И все же основным инструментом работы куратора является язык, ведь именно на нем – в устной или письменной форме – осуществляется коммуникационная деятельность. Самое же знаменательное здесь состоит в том, что инструмент этот, в отличие от классических инструментов материального производства (станков, машин, приборов и т. п.), не находится и не может находиться в чьей бы то ни было собственности. Язык, по определению, принадлежит всем: ведь если бы куратор, как и любой другой работник нематериального труда, не разделял его с другими субъектами, то его коммуникационная деятельность стала бы практически невозможной. Подобная деятельность или, как ее называет Вирно, «лингвистическое производство», причастна, по его мнению, к «всеобщему интеллекту» (general intellect). Этот термин итальянский философ позаимствовал из «Экономических рукописей 1857–1859 годов» Карла Маркса, который связывал с ним совокупность неких научных и логических абстракций, лежащих в основе современного производства. Данные абстракции настолько глубоко укоренены в производственной практике, что уже перестают осознаваться нами в качестве некой интеллектуальной условности. Они оказываются своего рода мыслительными предпосылками нашей способности эту практику осуществлять. Маркс при этом, конечно же, имел в виду машинное промышленное производство, в то время как Вирно переносит этот термин на современное нематериальное производство. В этом случае «всеобщий интеллект» мы усматриваем не в абстракциях, управляющих машинами, а в структурах языка, которые мы используем в общении с другими и модифицируем в ходе коммуникации. Можно сказать, что лингвистическое производство, выдавая на выходе языковые акты, создает, по сути, новые средства производства.
И, наконец, в заключение – еще одна отмеченная постопераистами особенность нематериального труда, крайне важная в контексте нашего разговора. Раз труд этот сводится к оперированию эмоциями и языком (в том числе и языком жестов, мимики и т. д.), то носителем рабочего инструментария становится сам человек.
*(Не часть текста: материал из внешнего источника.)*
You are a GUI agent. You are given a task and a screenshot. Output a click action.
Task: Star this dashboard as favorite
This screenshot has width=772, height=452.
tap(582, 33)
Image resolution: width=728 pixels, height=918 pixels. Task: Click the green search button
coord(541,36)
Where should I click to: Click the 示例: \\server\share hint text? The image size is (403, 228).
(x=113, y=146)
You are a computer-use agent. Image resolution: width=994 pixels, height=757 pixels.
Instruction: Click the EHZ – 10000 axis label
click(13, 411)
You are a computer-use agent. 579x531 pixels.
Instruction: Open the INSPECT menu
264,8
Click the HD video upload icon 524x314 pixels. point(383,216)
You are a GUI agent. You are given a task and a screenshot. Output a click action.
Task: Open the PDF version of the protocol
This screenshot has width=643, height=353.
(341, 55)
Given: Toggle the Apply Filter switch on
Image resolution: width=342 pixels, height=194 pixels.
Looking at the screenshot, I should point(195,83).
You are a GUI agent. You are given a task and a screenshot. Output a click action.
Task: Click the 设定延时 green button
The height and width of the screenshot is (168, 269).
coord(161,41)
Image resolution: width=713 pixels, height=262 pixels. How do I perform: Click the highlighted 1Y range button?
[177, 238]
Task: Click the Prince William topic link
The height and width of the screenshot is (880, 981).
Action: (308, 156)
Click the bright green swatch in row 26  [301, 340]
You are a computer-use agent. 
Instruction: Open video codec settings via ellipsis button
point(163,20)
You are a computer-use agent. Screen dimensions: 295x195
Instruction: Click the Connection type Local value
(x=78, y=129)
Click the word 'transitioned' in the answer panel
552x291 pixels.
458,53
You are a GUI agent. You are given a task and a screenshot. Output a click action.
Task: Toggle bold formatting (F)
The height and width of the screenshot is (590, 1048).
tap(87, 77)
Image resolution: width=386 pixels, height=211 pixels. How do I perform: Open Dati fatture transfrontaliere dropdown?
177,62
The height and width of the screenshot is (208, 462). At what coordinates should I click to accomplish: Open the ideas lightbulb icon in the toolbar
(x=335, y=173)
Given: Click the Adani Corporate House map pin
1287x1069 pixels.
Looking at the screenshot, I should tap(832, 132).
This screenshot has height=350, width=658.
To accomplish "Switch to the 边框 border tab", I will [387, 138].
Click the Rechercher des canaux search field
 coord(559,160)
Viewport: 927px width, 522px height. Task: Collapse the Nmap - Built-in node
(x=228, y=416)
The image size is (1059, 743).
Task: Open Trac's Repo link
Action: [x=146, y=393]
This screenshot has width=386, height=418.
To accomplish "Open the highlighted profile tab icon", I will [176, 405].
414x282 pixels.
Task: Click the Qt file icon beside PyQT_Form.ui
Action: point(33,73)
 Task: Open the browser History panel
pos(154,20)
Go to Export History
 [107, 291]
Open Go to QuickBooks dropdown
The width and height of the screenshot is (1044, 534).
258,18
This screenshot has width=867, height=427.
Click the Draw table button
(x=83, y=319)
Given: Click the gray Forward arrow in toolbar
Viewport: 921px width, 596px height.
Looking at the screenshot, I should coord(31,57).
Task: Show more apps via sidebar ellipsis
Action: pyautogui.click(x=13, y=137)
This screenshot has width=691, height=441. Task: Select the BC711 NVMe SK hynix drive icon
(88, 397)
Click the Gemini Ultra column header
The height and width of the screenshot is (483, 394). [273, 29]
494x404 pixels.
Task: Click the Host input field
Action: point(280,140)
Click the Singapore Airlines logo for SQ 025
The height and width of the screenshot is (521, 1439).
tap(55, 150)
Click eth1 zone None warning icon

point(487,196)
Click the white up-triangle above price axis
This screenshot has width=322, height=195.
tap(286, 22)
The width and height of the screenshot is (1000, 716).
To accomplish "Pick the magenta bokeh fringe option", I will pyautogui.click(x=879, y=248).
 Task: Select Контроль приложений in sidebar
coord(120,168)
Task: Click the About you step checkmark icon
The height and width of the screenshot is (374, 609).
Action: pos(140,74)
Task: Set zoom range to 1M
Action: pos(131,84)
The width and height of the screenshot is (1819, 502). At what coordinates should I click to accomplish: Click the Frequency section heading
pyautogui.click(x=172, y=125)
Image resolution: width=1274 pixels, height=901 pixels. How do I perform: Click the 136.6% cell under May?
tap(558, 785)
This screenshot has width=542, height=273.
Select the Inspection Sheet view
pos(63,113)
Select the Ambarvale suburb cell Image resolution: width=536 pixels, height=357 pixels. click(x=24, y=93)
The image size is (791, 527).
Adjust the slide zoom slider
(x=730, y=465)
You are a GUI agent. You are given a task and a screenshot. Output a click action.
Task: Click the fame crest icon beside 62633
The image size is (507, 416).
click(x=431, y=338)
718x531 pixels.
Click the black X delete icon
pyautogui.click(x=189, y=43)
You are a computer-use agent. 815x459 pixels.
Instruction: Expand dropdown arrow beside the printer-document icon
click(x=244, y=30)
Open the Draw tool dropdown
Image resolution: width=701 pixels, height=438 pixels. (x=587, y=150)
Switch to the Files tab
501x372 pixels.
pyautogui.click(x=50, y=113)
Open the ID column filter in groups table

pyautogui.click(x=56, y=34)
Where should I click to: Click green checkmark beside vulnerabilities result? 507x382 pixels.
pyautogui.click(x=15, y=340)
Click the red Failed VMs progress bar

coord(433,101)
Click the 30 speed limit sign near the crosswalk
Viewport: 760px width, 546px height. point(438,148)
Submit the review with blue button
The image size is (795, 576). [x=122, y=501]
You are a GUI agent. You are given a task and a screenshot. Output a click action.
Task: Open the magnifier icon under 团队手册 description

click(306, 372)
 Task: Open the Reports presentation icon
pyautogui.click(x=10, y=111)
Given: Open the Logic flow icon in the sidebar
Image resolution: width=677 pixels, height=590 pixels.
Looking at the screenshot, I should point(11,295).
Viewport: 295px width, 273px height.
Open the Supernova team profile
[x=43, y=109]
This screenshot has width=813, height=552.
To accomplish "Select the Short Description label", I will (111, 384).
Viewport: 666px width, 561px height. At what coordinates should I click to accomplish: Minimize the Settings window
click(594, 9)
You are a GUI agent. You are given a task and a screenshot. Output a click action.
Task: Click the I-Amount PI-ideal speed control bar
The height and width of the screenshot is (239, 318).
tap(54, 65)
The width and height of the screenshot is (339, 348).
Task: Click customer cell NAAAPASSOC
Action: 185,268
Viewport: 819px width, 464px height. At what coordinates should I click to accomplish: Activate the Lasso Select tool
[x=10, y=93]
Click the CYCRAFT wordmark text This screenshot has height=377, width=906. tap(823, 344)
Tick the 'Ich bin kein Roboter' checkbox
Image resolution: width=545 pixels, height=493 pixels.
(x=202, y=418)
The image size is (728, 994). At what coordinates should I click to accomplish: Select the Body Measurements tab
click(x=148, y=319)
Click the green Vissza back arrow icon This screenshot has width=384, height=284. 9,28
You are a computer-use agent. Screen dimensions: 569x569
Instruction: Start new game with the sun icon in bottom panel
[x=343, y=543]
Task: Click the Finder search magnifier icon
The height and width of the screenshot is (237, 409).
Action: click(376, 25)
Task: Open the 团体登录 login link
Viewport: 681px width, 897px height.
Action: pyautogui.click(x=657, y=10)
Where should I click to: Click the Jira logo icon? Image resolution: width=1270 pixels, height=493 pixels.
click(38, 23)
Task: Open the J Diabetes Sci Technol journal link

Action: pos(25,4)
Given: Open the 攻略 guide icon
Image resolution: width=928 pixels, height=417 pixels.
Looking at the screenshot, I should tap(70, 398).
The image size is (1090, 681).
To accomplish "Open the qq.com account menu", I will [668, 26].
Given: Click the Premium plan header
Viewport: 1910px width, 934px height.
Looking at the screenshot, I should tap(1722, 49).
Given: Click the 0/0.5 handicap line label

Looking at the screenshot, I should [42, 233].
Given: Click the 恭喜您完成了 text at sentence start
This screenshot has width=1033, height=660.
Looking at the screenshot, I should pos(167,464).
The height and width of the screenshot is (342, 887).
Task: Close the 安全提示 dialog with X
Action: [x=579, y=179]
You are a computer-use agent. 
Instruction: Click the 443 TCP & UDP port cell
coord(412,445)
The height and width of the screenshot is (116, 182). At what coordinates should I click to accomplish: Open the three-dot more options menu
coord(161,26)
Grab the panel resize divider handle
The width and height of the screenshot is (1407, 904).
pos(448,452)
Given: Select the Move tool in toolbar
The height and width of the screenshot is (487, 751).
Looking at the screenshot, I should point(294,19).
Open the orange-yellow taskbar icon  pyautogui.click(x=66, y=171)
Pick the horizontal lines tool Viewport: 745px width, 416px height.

Нематериальная трудовая практика происходит из самой способности субъекта к коммуникации и эмоциональным реакциям, иными словами, ее природа укоренена в «родовых свойствах человека».
Куратор и «демистификация музея»
Все эти теоретические рассуждения могут показаться слишком отвлеченными. Однако это далеко не так – они помогут нам вернуться к реальным обстоятельствам возникновения кураторской практики. Зададимся вопросом, как кураторство узнает себя в следующем тезисе постопераистов: машиной нематериального производства является язык, а носителем его выступает сам субъект производства. В случае кураторской практики эквивалентом машины или промышленного предприятия является стационарная институция – музей, выставочный центр и т. п. И раз природа кураторства коренится в «родовых свойствах человека», то он уже не может отождествлять ее с некими институциональными посредниками, через которых осуществляется его профессиональная деятельность. Говоря иначе, возникновение кураторства несло в себе освобождающий жест сведения счетов с музеем.
Уже упоминавшийся мной Сет Сигелауб, обозначая в 1960–1970-е годы горизонты кураторства, провозгласил задачу «демистификации музея». Кстати, эта установка на «преодоление» музея осуществилась на практике в судьбе еще одного героя нашего сегодняшнего разговора, Харальда Зеемана. Его первые кураторские проекты были осуществлены в Бернском кунстхалле, художественным директором которого он был целых девять лет. Здесь он и провел выставку «Когда отношения становятся формой», и именно после нее, в ответ на суровую критику этого новаторского проекта культурными чиновниками, Зееман подал в отставку. После этого он никогда уже не был сотрудником какого-либо музея или выставочного центра. Единственная институция, с которой он себя связал, это «Музей одержимости», располагавшийся у него дома в кантоне Тичино и, по сути, являвшийся метафорой его собственной кураторской практики. И хотя он постарался придать этой институции статус юридического лица, уже само ее название носило программно антиинституциональный характер. Харальд Зееман сам был носителем этой институции, ее природа проистекала из его «родовых свойств».
Могу привести еще один канонический пример «демистификации музея». Уже упоминавшийся мной бразильский куратор и директор Музея современного искусства в Сан-Паулу, Вальтер Занини, в 1972 году на волне обострения в стране протестных движений передает периодическую (шестую по счету) Выставку современного искусства в коллективное управление художников-участников. Данным жестом он символически отрекся от статуса директора музея, но за счет этого и стал куратором.